**Provided entries**
_ _ _ _ _

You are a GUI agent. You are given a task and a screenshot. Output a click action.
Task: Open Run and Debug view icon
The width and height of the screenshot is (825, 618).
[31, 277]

_ _ _ _ _

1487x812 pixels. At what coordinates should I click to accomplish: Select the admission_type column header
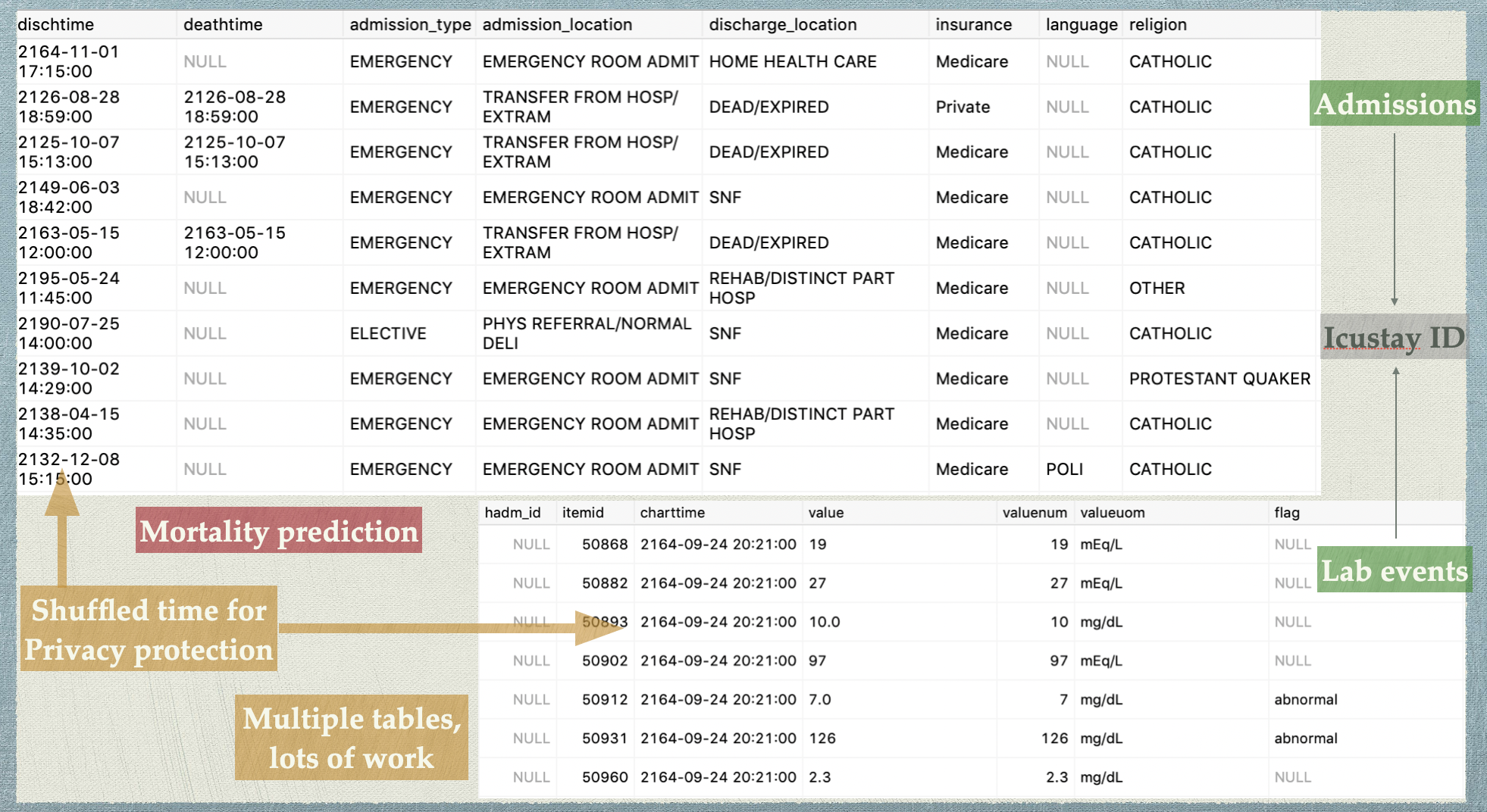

_ _ _ _ _

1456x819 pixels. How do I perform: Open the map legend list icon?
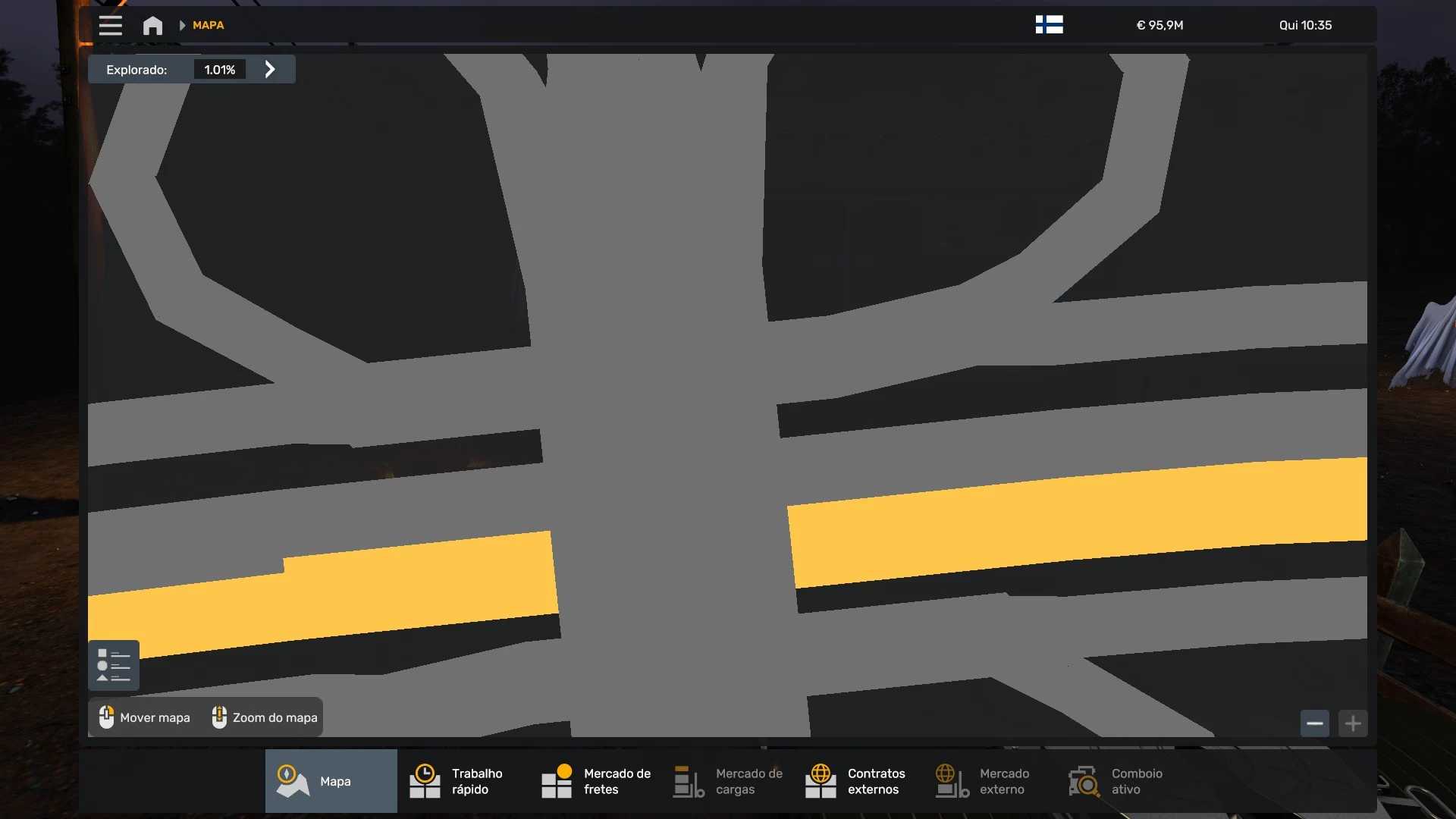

_ _ _ _ _

From the items above, please copy every line that contains the word "Open". Case counts.

**Complete answer**
Task: Open Run and Debug view icon
1456x819 pixels. How do I perform: Open the map legend list icon?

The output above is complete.